** Task input follows **

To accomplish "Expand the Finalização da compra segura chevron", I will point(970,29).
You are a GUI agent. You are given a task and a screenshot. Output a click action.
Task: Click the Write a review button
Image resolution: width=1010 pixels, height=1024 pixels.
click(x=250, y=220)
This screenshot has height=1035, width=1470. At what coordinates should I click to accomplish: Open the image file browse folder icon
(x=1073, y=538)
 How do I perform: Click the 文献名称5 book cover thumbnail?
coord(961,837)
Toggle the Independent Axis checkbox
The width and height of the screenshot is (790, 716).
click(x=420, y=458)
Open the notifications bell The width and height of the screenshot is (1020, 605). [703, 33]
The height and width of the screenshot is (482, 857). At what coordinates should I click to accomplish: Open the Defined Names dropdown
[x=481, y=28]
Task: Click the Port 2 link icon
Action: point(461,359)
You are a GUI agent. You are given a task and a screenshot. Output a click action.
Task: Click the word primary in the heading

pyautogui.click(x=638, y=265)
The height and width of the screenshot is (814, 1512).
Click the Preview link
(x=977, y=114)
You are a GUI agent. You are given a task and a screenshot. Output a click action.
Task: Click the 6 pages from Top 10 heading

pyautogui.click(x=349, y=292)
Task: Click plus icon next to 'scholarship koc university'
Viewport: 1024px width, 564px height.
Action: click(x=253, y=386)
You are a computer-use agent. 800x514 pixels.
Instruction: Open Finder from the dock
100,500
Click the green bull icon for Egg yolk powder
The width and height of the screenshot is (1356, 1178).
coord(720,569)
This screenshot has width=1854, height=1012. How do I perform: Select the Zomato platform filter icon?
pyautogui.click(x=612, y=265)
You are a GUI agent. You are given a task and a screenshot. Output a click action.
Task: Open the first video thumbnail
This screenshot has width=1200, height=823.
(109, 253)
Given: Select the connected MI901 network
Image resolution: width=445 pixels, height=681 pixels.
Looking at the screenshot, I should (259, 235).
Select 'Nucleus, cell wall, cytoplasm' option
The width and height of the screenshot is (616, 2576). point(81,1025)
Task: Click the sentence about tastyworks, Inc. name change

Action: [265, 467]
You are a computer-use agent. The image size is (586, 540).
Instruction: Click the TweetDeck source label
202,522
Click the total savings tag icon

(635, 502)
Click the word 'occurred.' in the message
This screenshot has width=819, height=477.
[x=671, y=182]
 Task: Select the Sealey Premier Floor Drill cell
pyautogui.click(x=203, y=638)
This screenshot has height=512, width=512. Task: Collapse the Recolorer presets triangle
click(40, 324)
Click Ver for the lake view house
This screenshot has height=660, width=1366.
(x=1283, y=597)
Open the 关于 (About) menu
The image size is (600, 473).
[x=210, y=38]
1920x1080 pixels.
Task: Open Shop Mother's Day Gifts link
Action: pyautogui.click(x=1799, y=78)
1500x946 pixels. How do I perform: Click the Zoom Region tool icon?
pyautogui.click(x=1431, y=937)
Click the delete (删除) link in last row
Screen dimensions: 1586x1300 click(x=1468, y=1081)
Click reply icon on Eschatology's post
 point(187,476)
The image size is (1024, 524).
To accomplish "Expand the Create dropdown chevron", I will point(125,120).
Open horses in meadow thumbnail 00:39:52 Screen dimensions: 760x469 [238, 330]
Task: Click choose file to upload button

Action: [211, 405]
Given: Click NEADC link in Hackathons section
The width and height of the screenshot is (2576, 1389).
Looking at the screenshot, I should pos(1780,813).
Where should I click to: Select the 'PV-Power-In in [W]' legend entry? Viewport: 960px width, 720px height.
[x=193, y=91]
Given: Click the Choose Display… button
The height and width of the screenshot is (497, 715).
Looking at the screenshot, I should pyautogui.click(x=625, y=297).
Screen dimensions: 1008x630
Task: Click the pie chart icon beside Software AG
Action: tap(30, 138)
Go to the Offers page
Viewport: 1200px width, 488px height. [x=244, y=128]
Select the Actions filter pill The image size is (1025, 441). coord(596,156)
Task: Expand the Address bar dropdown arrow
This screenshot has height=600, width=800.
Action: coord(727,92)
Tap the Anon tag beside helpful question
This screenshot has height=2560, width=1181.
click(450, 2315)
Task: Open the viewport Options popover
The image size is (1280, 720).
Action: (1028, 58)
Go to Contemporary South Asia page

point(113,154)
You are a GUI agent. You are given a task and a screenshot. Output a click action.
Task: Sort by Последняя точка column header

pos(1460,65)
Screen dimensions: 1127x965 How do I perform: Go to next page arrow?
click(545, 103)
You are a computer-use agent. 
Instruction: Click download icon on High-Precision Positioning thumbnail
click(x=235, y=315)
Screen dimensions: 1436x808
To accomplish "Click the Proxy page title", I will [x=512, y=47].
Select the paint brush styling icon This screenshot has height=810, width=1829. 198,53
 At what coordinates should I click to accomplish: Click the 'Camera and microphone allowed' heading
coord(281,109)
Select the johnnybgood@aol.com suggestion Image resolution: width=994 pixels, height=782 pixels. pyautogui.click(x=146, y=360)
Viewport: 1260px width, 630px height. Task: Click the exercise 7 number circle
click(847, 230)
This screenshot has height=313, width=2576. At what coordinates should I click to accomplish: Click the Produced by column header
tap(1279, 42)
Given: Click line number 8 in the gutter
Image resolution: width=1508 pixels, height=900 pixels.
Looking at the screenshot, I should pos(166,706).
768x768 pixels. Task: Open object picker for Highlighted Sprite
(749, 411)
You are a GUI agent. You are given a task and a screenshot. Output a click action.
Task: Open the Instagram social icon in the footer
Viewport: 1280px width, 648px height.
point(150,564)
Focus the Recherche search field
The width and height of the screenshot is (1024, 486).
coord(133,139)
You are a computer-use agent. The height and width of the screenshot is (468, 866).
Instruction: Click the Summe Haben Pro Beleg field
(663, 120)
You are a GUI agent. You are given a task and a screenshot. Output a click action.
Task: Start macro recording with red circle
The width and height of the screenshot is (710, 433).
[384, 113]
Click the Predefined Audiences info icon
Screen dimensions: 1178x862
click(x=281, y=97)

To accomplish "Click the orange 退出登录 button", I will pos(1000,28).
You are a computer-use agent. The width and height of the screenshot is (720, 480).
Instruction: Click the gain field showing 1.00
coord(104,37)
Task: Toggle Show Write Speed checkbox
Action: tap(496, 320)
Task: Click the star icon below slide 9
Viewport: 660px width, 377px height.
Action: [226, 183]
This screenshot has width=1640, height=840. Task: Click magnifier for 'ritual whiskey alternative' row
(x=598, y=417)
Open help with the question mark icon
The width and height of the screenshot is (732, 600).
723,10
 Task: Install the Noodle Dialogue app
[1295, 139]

** End of Task input **

*What the task asks*. Copy verbatim, from the listing above, each line from the one containing "Task: Click the 6 pages from Top 10 heading" down to the one containing "Given: Select the connected MI901 network", inclusive.

*Result below*.
Task: Click the 6 pages from Top 10 heading

pyautogui.click(x=349, y=292)
Task: Click plus icon next to 'scholarship koc university'
Viewport: 1024px width, 564px height.
Action: click(x=253, y=386)
You are a computer-use agent. 800x514 pixels.
Instruction: Open Finder from the dock
100,500
Click the green bull icon for Egg yolk powder
The width and height of the screenshot is (1356, 1178).
coord(720,569)
This screenshot has width=1854, height=1012. How do I perform: Select the Zomato platform filter icon?
pyautogui.click(x=612, y=265)
You are a GUI agent. You are given a task and a screenshot. Output a click action.
Task: Open the first video thumbnail
This screenshot has width=1200, height=823.
(109, 253)
Given: Select the connected MI901 network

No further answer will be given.